### Directions
In the records below, some lines hold the word "chart". Copy each of those lines.

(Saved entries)
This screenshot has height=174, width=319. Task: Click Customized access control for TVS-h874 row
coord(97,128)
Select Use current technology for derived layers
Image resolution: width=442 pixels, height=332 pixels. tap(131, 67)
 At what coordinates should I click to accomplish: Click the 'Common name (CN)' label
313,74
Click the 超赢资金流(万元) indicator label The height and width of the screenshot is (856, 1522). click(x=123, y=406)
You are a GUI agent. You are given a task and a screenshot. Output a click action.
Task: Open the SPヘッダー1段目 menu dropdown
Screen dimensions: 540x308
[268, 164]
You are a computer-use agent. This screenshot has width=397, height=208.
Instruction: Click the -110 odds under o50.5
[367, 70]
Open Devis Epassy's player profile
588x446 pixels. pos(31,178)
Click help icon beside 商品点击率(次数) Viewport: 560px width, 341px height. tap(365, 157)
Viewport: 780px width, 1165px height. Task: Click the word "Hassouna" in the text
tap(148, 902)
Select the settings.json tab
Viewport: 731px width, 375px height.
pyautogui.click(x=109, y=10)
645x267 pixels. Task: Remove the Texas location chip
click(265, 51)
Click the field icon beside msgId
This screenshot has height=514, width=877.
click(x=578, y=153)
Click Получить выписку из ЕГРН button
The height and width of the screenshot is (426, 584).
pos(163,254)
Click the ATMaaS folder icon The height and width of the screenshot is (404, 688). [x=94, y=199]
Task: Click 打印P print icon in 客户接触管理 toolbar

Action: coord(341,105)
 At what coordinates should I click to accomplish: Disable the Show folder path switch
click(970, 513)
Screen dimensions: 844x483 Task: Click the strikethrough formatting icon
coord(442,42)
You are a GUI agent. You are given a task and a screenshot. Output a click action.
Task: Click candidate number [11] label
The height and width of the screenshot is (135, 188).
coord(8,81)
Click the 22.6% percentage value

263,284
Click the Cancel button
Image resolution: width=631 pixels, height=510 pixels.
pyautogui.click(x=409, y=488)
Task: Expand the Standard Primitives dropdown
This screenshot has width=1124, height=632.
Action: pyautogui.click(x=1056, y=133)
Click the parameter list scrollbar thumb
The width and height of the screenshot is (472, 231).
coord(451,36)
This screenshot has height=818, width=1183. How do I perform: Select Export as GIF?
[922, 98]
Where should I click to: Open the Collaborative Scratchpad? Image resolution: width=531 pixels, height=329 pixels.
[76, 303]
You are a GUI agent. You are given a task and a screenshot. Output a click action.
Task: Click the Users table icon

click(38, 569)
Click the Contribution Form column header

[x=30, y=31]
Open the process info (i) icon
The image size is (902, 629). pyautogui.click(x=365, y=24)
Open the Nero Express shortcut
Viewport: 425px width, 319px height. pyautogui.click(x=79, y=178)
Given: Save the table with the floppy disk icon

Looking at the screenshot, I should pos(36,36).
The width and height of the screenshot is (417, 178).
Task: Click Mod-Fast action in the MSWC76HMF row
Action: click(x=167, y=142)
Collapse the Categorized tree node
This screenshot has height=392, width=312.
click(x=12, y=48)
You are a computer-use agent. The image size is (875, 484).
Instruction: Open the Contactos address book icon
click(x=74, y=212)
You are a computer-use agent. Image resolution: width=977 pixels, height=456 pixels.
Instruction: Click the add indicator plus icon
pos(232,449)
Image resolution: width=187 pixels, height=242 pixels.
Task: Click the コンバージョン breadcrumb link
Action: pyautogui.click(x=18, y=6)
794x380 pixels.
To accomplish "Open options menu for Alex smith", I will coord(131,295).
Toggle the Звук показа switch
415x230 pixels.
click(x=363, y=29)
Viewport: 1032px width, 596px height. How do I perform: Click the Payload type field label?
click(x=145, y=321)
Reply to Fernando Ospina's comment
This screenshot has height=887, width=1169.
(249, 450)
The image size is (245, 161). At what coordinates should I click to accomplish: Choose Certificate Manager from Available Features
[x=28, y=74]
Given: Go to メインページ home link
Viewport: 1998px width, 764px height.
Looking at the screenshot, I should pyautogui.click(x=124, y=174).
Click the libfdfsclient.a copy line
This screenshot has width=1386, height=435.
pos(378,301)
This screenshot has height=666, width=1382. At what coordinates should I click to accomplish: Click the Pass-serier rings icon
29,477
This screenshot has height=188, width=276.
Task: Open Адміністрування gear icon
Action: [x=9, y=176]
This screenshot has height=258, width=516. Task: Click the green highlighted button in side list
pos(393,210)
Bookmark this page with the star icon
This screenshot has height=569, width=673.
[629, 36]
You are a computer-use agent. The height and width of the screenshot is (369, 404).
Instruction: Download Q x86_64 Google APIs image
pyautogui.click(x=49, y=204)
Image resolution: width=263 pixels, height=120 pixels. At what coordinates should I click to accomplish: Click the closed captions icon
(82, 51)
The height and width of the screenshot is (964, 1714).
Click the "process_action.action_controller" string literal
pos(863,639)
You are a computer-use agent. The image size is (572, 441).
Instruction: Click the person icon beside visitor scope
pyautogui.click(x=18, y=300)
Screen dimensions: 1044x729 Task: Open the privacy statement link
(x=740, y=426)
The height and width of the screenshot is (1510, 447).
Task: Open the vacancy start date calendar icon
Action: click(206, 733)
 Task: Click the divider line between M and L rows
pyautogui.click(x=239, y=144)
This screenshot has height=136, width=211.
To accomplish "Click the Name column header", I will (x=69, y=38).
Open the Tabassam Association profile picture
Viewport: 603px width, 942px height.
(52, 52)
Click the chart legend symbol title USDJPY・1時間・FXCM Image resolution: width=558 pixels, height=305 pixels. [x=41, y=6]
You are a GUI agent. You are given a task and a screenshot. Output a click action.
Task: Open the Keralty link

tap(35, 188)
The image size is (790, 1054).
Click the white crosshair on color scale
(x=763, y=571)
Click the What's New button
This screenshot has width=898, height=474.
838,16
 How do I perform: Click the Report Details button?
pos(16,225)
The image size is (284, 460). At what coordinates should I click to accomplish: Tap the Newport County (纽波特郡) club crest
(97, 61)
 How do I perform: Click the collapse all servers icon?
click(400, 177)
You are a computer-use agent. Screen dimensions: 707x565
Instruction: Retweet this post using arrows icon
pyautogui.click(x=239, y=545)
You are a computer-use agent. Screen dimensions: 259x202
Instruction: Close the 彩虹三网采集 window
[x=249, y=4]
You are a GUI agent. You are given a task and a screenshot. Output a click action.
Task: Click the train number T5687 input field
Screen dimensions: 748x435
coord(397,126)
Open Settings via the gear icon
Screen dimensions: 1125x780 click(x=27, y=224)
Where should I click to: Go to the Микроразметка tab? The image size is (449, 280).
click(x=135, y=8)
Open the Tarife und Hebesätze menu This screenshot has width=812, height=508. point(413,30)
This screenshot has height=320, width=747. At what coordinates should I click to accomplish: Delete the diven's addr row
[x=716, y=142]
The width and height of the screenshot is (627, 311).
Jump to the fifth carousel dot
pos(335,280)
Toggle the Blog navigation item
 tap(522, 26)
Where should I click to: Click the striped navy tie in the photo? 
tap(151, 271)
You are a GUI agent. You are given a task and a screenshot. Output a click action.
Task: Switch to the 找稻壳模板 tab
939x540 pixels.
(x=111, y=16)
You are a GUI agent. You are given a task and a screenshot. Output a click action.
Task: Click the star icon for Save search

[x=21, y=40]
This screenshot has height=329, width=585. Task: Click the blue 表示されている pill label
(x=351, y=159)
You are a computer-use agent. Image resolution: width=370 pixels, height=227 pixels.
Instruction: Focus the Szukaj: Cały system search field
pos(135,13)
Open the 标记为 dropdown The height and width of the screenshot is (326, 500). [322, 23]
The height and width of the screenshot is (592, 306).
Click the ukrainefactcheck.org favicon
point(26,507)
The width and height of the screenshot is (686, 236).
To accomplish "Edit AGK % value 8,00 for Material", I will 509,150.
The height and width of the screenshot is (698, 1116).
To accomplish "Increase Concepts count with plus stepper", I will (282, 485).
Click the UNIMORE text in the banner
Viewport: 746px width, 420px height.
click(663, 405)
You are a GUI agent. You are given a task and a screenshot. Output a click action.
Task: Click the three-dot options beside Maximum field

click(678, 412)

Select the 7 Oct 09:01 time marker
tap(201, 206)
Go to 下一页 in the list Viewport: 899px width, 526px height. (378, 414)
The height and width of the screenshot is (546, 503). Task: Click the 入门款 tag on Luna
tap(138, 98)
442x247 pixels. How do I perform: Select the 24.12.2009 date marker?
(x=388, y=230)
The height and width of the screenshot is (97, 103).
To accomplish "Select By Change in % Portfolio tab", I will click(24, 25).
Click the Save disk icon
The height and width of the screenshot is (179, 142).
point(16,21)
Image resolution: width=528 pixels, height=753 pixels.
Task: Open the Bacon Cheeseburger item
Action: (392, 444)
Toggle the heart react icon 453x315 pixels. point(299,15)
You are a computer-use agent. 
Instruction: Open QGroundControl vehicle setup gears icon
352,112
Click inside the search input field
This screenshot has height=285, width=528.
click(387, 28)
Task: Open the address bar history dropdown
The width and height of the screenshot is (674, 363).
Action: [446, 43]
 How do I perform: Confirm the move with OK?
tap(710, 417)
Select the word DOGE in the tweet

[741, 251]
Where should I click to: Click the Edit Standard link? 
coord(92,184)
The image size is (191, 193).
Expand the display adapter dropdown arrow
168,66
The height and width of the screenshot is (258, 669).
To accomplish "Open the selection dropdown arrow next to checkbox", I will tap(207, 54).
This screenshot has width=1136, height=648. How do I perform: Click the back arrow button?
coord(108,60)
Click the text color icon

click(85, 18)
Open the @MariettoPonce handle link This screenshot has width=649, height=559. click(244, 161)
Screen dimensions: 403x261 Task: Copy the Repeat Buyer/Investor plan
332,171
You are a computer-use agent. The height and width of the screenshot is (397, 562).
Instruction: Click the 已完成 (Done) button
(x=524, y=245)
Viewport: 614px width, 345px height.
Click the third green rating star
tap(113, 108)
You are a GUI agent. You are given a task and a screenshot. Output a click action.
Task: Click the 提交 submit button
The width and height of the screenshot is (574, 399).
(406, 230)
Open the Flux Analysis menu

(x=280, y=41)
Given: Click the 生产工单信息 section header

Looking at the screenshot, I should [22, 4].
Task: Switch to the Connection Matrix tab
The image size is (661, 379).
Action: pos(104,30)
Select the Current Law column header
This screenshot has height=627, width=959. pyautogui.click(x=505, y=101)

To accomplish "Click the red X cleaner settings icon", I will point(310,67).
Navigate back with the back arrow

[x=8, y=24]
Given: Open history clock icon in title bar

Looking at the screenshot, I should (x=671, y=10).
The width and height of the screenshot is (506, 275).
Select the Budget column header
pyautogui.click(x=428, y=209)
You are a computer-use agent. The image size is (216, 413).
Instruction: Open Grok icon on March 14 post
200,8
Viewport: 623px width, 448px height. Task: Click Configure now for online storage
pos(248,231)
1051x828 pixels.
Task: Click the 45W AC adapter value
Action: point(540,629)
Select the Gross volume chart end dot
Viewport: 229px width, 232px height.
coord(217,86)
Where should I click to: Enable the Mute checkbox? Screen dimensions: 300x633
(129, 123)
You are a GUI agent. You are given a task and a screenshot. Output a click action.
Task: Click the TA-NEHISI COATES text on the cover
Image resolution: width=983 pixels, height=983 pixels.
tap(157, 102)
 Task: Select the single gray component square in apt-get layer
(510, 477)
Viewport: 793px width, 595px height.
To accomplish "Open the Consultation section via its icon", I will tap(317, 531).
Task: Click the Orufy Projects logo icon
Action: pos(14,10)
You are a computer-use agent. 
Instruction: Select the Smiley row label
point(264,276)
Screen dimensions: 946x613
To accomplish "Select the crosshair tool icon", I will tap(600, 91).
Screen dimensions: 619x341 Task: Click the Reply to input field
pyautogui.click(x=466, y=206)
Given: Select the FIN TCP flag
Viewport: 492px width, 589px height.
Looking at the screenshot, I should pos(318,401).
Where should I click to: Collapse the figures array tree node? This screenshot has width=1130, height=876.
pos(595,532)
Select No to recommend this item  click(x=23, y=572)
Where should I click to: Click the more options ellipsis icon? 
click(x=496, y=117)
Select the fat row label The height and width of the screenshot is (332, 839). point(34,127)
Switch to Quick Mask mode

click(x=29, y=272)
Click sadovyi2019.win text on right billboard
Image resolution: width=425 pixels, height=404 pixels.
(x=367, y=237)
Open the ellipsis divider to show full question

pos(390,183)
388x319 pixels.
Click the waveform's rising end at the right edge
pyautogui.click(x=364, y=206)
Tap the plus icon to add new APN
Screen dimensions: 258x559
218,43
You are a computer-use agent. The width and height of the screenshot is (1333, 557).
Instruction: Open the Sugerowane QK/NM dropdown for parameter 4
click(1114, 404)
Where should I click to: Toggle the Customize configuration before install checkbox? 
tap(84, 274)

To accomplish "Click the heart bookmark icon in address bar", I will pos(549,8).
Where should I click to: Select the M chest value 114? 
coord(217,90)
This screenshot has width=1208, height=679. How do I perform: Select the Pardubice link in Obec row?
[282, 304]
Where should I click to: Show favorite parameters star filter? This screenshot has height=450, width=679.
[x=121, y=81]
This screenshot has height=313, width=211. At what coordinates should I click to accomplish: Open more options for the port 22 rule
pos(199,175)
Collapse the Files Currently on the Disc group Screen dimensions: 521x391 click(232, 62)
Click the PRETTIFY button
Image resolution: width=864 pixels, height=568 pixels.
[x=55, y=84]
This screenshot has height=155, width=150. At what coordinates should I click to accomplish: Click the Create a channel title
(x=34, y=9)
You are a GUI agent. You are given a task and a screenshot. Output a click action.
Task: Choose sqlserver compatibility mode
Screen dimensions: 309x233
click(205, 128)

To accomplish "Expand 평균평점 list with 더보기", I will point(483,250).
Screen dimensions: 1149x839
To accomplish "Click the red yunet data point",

### Answer box
Click the chart legend symbol title USDJPY・1時間・FXCM Image resolution: width=558 pixels, height=305 pixels. [x=41, y=6]
Select the Gross volume chart end dot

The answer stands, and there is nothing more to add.